In that instant, Kaka thought of many things. His father, who had abandoned his wife and child and was carousing God knows where; his mother, who had earned money by washing clothes to support the family until she fell ill from exhaustion and died; the younger brother who always followed him around; the so-called ’gang boss’ who gave him a colorful sticker and dragged him into The Abyss... All those people, all those events. If, on that day, he hadn’t accepted the colorful sticker from the gang boss, maybe he wouldn’t have gotten hooked on drugs, wouldn’t have dropped out of school, and wouldn’t have moved his brother, who should have had a bright future, into this damned apartment. If he were given another chance, he would have heeded his mother’s dying wish to study hard and take his brother to the city to find a decent job. Ah, he almost forgot—his brother was dead too. Right there in the living room. He was the one who had just raised the machete.
POP—
The muffled sound of the silenced handgun echoed. A bullet hole appeared in Kaka’s forehead, his face frozen mid-smile—the eager-to-please expression of a youth.
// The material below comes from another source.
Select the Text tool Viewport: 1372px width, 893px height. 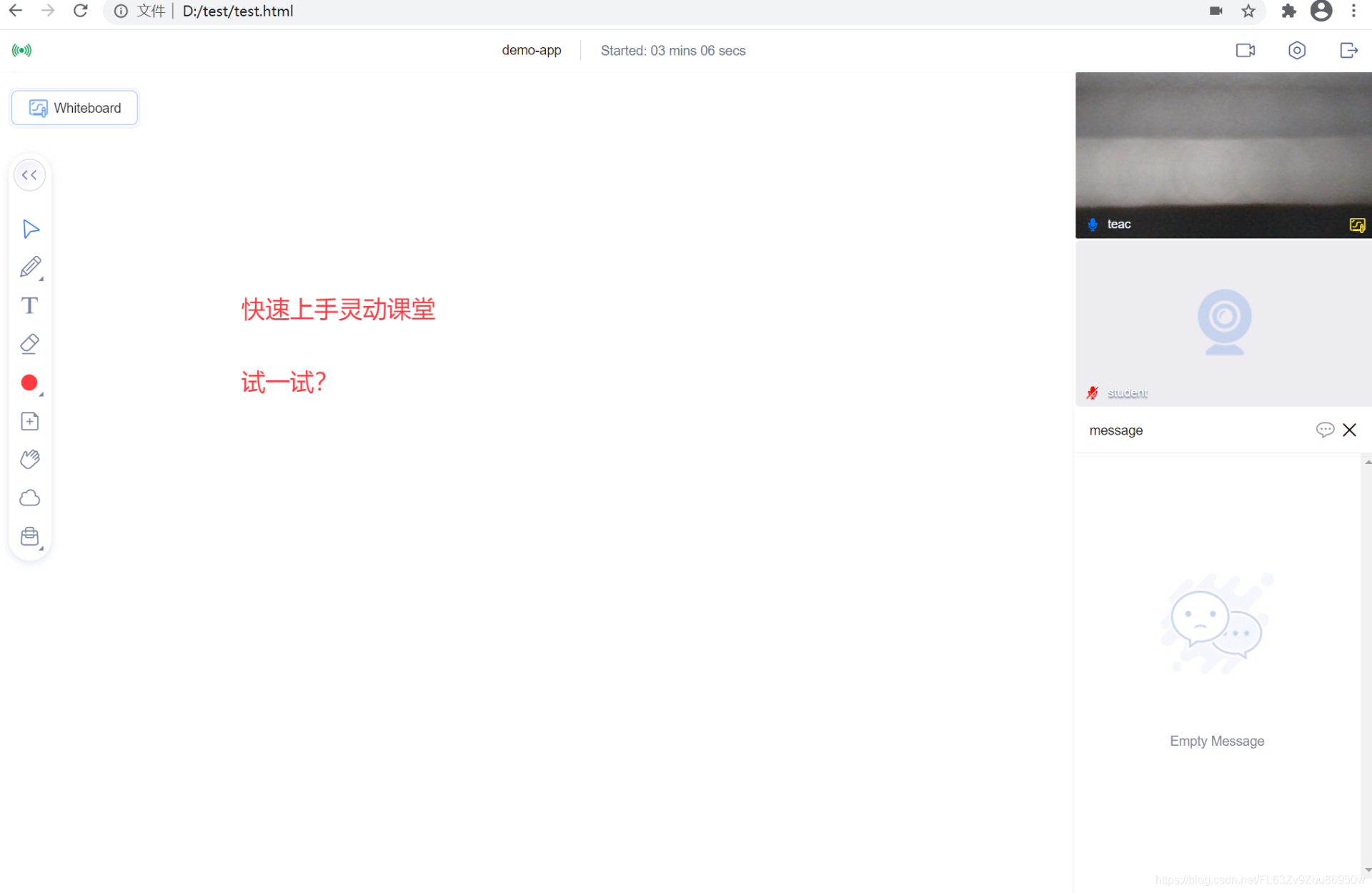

Another body fell. Li Ang didn’t spare it a glance. He turned to Ligaya, who was squatting on the ground, her face splattered with blood, too horror-struck to speak. "Are you okay?" he asked.
"Ah, I... I’m fine," Ligaya stammered.
"Good." Li Ang nodded, walked back into the living room, and dragged the battered and bruised operator from the pile of bodies. After administering some rudimentary first aid, he laid him on the living room couch.
"Take care of him for me," Li Ang casually instructed. "When the gunfire stops completely, take him to the hospital. Can you do that?"
"Er, okay."
Ligaya nodded vigorously. She watched as Li Ang expertly stripped grenades, stun grenades, rifle magazines, and other equipment from the dead youths’ bodies before turning and walking out the door.